Cheryl nodded. "It is always your choice, and if it's not working then you can change it again," she said.

"I know," I said. Knowing I had the control helped, just a little. "To your question, about making the season better, I guess...I guess I could try hosting my family."

Cheryl couldn't hide her surprise. "Ok, what would you do?" she asked.

"I've thought about it a lot before. I would have them over and just have dinner and give them gifts. I don't know what else I could do. I know Mom would like it, but I feel like we would fight. It's just hard, being around them," I said.

"What makes you want to host them?" she asked.

"I don't know. I feel guilty for not being closer with them," I said. "I want to have a family I am close with. I usually don't want to try because I don't think it would change anything, but it's been a long time since we've all gotten together."

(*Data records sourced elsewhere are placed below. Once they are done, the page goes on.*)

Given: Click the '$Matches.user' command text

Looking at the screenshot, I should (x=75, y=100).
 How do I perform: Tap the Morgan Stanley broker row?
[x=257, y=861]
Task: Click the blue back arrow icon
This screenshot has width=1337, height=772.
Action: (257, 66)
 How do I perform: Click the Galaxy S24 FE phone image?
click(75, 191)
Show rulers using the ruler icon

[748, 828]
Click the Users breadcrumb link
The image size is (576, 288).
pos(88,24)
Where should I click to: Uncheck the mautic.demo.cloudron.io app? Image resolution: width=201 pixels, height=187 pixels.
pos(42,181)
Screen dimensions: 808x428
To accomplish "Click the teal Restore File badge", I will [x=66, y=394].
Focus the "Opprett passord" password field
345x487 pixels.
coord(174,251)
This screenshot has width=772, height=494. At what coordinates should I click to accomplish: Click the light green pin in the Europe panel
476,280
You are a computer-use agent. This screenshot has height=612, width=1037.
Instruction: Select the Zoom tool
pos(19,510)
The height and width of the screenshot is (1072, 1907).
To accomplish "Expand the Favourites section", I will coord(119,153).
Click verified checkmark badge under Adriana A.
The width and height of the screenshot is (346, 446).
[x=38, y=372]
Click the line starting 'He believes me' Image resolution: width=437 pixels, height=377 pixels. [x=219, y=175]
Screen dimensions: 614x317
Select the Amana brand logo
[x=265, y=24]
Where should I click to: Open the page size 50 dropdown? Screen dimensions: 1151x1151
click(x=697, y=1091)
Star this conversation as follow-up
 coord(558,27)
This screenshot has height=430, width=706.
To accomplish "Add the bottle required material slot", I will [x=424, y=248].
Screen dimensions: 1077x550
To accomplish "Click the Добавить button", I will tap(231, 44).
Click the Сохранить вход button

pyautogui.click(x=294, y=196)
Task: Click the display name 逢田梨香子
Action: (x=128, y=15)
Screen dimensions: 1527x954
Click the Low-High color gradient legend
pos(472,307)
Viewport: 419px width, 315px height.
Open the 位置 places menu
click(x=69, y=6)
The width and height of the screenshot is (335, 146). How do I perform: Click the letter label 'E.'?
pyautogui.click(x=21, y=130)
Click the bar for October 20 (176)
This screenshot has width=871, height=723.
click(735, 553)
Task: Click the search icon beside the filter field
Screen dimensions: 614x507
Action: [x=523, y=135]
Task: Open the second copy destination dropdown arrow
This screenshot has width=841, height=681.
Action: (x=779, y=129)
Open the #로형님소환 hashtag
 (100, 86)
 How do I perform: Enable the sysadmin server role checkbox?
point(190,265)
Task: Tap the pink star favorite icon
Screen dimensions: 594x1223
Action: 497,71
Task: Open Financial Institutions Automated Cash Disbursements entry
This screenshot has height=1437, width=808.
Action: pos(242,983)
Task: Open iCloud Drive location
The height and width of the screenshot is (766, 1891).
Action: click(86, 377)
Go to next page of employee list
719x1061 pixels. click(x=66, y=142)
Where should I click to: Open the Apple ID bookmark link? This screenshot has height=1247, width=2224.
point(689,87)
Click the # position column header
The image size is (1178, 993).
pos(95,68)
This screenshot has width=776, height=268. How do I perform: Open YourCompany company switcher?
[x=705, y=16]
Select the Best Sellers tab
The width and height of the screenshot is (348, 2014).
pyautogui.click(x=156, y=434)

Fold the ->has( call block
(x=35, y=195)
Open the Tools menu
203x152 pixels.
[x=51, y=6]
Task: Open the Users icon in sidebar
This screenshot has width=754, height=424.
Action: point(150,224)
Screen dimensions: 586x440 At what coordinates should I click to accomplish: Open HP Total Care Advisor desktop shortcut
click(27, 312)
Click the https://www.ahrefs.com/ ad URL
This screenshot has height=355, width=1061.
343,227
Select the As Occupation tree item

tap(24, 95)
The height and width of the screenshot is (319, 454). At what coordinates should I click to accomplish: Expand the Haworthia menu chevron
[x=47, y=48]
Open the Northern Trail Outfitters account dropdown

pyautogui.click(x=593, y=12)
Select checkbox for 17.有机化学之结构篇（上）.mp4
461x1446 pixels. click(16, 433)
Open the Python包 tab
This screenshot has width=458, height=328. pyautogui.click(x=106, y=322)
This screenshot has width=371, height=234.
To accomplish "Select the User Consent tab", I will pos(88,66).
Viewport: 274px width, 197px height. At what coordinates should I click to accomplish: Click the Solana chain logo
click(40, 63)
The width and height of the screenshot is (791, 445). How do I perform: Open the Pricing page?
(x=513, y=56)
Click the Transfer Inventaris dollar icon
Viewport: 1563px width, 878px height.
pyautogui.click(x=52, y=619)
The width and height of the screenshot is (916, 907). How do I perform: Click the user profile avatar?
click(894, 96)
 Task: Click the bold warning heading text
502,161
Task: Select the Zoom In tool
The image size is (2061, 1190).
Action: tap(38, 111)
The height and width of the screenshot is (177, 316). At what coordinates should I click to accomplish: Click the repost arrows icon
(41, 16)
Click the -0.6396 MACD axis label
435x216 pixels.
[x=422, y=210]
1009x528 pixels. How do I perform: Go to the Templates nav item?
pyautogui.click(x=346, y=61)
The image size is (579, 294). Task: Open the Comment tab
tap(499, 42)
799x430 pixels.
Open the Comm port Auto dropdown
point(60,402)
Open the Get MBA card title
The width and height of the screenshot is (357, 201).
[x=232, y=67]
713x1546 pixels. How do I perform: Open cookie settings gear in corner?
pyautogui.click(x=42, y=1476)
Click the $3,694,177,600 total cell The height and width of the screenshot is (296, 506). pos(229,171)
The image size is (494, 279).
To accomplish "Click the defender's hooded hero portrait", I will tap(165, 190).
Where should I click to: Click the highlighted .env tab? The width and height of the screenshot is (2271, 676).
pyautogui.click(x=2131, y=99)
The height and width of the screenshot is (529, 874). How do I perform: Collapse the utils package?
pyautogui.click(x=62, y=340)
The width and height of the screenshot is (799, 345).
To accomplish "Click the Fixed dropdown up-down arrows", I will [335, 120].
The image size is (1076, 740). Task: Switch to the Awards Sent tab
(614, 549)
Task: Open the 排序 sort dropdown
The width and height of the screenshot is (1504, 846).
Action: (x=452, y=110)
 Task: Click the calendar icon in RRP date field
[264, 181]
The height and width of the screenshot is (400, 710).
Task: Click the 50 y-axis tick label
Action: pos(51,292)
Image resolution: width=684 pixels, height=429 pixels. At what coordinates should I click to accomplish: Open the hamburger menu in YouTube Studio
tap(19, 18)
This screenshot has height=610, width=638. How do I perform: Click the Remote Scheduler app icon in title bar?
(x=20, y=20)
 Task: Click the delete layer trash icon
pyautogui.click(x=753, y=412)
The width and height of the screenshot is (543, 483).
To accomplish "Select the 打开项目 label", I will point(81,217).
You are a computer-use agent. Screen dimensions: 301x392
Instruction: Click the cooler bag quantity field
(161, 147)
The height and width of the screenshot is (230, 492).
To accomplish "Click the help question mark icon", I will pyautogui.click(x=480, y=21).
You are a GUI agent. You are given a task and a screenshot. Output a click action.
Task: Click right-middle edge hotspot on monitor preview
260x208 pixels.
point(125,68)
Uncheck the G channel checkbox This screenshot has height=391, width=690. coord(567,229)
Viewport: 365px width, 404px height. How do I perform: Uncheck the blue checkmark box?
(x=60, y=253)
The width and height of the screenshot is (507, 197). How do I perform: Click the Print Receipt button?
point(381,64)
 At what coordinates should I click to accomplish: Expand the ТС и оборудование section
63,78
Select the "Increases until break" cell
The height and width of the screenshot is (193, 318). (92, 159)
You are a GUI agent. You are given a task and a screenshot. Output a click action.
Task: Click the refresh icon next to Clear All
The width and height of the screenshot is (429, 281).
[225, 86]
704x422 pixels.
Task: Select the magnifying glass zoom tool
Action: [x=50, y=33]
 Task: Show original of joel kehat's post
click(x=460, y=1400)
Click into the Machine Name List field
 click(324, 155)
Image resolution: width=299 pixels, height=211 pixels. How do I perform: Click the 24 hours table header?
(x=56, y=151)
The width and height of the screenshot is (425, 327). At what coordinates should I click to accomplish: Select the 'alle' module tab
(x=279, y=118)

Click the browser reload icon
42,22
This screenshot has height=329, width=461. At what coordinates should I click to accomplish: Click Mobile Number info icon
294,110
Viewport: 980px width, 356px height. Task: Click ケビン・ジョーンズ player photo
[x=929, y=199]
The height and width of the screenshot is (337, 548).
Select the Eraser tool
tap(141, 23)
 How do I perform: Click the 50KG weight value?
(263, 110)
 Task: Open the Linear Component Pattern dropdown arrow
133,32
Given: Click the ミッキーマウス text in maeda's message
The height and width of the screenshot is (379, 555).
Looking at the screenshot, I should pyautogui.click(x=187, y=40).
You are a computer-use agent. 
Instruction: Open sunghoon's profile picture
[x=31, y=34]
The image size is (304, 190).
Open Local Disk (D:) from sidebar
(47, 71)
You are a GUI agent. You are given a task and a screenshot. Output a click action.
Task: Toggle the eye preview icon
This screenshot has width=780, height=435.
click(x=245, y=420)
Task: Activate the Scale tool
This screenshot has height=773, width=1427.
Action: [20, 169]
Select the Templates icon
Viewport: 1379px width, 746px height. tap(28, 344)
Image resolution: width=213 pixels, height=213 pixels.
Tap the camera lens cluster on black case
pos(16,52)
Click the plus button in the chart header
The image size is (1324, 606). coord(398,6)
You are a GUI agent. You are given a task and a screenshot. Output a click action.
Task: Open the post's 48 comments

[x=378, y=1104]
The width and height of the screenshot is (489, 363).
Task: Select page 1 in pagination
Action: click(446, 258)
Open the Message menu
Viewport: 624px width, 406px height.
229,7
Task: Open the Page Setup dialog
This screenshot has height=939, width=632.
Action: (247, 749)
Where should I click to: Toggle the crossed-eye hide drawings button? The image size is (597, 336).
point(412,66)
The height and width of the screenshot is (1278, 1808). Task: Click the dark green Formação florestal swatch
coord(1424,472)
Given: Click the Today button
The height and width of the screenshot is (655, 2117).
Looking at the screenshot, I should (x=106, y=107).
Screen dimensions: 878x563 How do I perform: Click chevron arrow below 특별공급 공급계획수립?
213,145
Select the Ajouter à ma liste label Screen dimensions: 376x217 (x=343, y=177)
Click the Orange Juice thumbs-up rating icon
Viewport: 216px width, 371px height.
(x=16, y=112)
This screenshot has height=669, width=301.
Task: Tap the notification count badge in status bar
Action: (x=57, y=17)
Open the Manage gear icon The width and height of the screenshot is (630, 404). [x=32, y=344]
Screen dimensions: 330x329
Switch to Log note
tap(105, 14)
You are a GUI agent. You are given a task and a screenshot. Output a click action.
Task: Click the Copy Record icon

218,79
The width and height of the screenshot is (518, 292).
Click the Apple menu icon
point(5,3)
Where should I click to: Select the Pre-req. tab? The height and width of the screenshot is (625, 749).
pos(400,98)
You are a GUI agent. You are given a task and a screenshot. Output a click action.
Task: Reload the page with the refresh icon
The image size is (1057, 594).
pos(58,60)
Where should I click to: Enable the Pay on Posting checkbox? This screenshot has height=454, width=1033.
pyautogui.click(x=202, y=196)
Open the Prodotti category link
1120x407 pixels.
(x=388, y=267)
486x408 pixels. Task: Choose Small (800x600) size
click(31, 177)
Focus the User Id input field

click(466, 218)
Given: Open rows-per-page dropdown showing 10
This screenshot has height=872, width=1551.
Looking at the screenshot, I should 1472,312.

"What would be the con in trying?"

I shrugged. "We would just fight and it would solidify what I thought all along - there is no point in trying again," I said. "I guess I could still try, because the worst that could happen is we keep things the way they are."

So that is how I decided to invite my family over for the holidays. I called my mother and informed her that I wanted the family over on Christmas Eve and to stay for Christmas Day. She was thrilled. I asked her if she could ask everyone else, which just goes to show how distant I am from my siblings. She said she would let everyone know of the plans. To my surprise, everyone said they would come over.